インドネシア・スマトラ島西部で火山泥流が発生:犠牲者数が43人に
先週末、インドネシアのスマトラ島西部で大雨が降り、洪水や鉄砲水が発生。被害を受けたエリアは昨年12月に噴火したマラピ山に近く、多量の火山灰が積もっていたことから「火山泥流」が発生してしまった。
昨年12月の噴火では地上3,000メートルの高さまで火山灰が噴出、周辺の街や道路が火山灰に覆われたほか、23人の登山者が命を落とした。今回、その時の火山灰がもととなり大規模な「火山泥流」が発生、さらなる被害が広がっている。
ロイター通信によれば、13日の時点で少なくとも43人が死亡、15人が行方不明となっているほか、負傷者数は10人にのぼるという。
CNNによれば、大雨が降ったことにより堆積していた火山灰に水が混ざって流れ出し、砂や小石などを巻き込んだものを「火山泥流」という。
『ニューヨーク・タイムズ』紙によれば、こうした土石流は「冷たい溶岩」あるいはインドネシア語で「ラハール」とも呼ばれる。
アメリカ地質調査所は、こうした土石流が大量に発生すると「建物、橋、道路など、その進路にあるほぼすべてのものを押しつぶしたり、埋めたり、流したりする可能性がある」と指摘。
インドネシア国家防災庁はCNNに対し、活火山マラピ山に近い道路や山腹に点在する村々が「ラハール」あるいは「火山泥流」に覆われたと説明。
さらに同庁はCNNに対し、「ラハール」により土砂崩れが発生し、住宅84戸と橋16本が被害を受けたことを明らかにした。

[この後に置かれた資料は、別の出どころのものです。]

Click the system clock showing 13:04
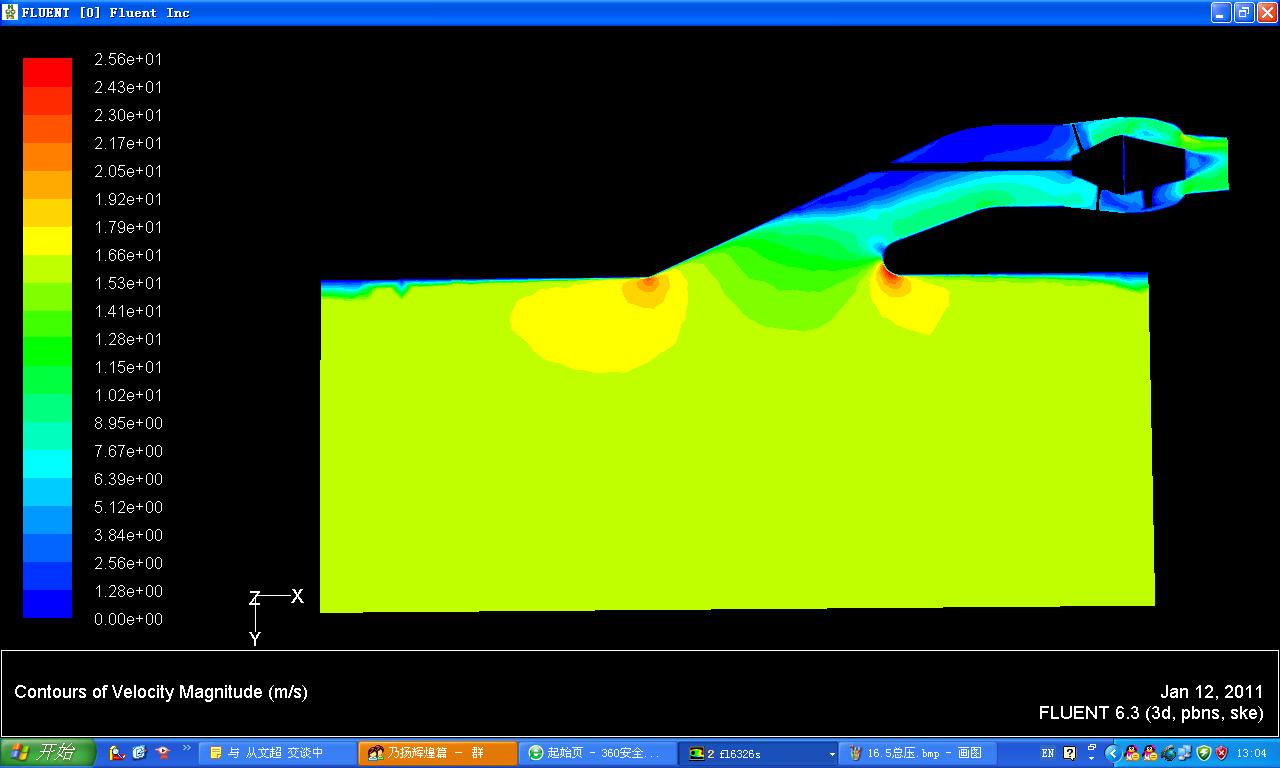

火山泥流が発生したアガム県内では100軒の家屋や建物が水没したほか、アガム・リージェンシー地区では多くの住民が水にさらわれて犠牲となった。
サイト版「ナショナルジオグラフィック」によれば、スマトラ島にそびえる標高2,981メートルのマラピ山は、インドネシアで最も噴気活動が活発な火山のひとつだ。
インドネシアは太平洋火山帯と呼ばれる環太平洋火山帯に位置し、国内に127の活火山を抱える世界有数の火山国として知られる。
CNNによれば、スマトラ島のマラピ山は21世紀に入ってからすでに11回噴火している。史上最悪と記録された噴火は1979年のもので、60名が犠牲になった。